There has been a lot said and written in the last few days about Romney's disdain for the plight of nearly half the American population -- the 47%. But one of the best posts written, in my opinion, was by Ezra Klein on his Washington Post blog. Here is some of what he said:
The worst of Romney’s now-infamous comments about “the 47 percent” came in this couplet: “My job is not to worry about those people. I’ll never convince them that they should take personal responsibility and care for their lives.”
Put aside the tin-eared term “those people.” When he said this, Romney didn’t just write off half the country behind closed doors. He also confirmed the worst suspicions about who he is: an entitled rich guy with no understanding of how people who aren’t rich actually live.
The thing about not having much money is you have to take much more responsibility for your life. You can’t pay people to watch your kids or clean your house or fix your meals. You can’t necessarily afford a car or a washing machine or a home in a good school district. That’s what money buys you: goods and services that make your life easier, that give you time and space to focus on what you want to focus on.
That’s what money has bought Romney, too. He’s a guy who sold his dad’s stock to pay for college, who built an elevator to ensure easier access to his multiple cars and who was able to support his wife’s decision to be a stay-at-home mom. That’s great! That’s the dream.

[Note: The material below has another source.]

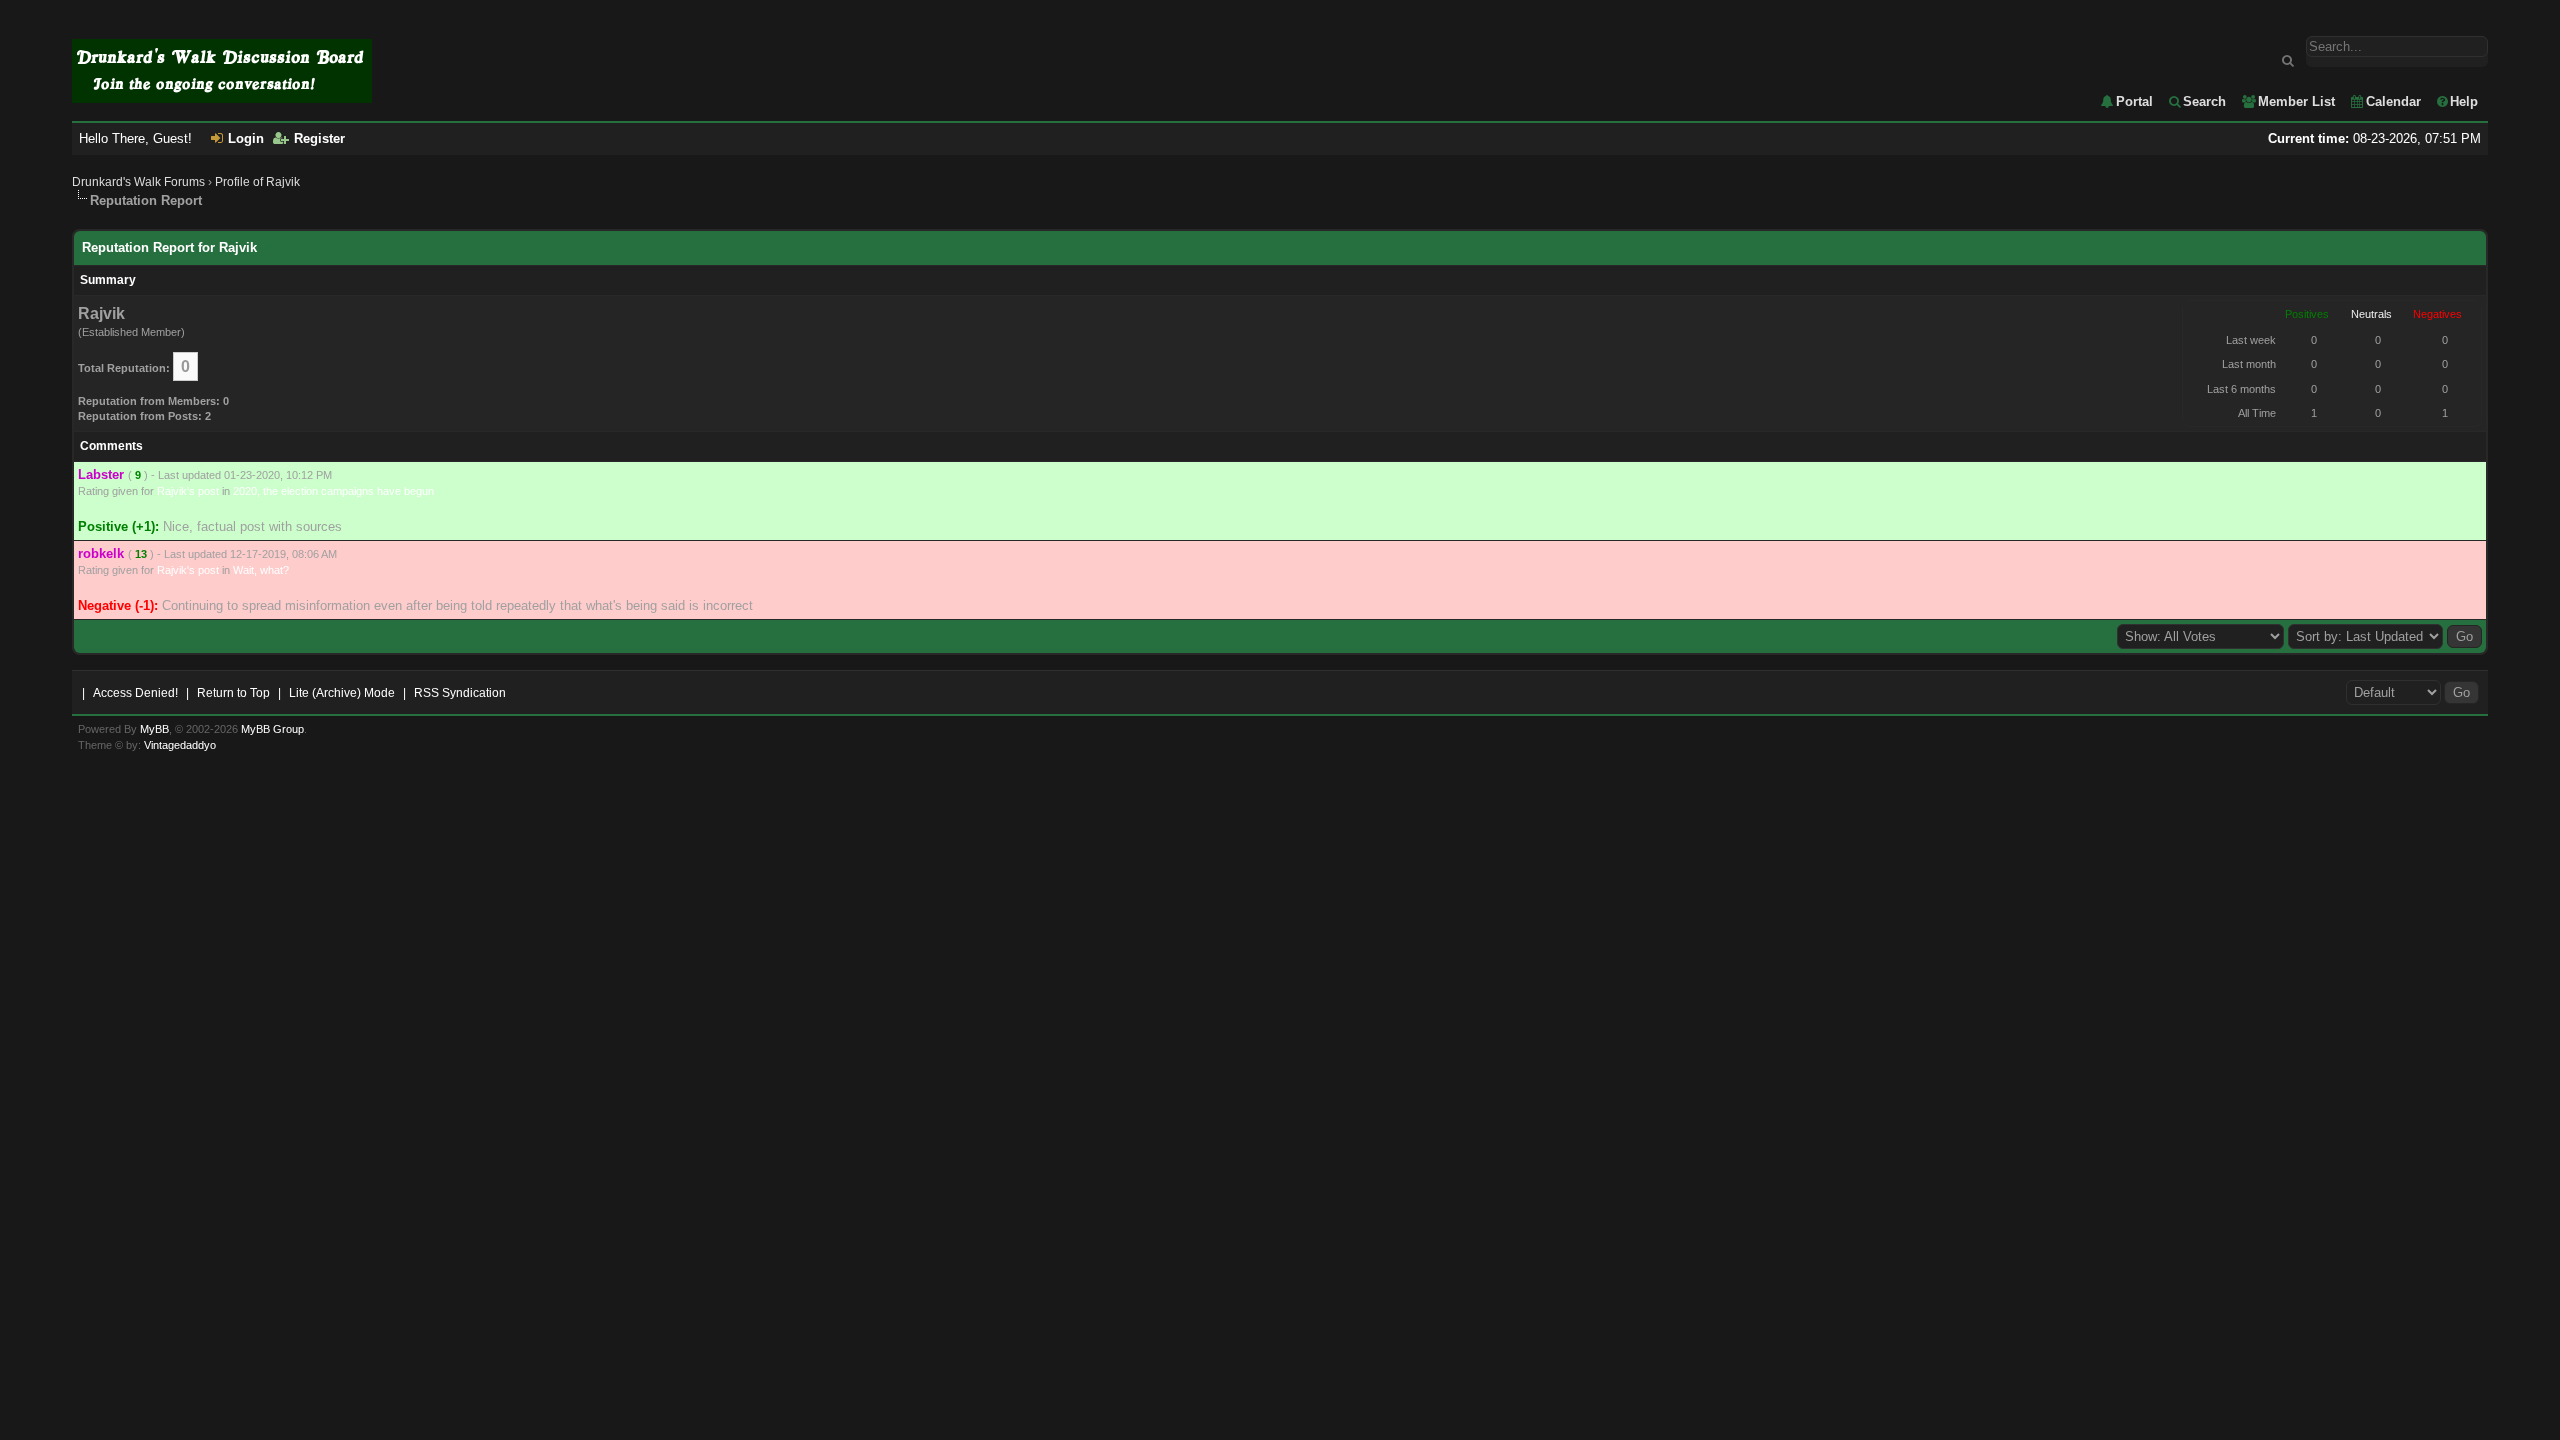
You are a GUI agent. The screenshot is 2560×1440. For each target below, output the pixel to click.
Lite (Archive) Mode (342, 693)
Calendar (2393, 101)
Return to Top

The problem is living the dream has blinded him to other people’s reality. His comments evince no understanding of how difficult it is to focus on college when you’re also working full time, how much planning it takes to reliably commute to work without a car, how awful it is to choose between skipping a day on a job you can’t afford to lose and letting your sick child fend for herself. The working poor haven’t abdicated responsibility for their lives. They’re drowning in it. . .
It’s really, really hard to be poor. That’s because the poorer you are, the more personal responsibility you have to take.
Romney, apparently, thinks it’s folks like him who’ve really had it hard. “I have inherited nothing,” the son of a former auto executive and governor told the room of donors. “Everything Ann and I have, we earned the old-fashioned way.” This is a man blind to his own privilege.
Which is his right. But that sentiment informs his policy platform – which calls for sharply cutting social services for the poor to pay for huge tax cuts for the rich — and it suggests he’s trying to make policy with a worldview that’s completely backward.
As president, Romney’s job would be to worry about those people, and to help them. But first he needs to understand what they’re going through.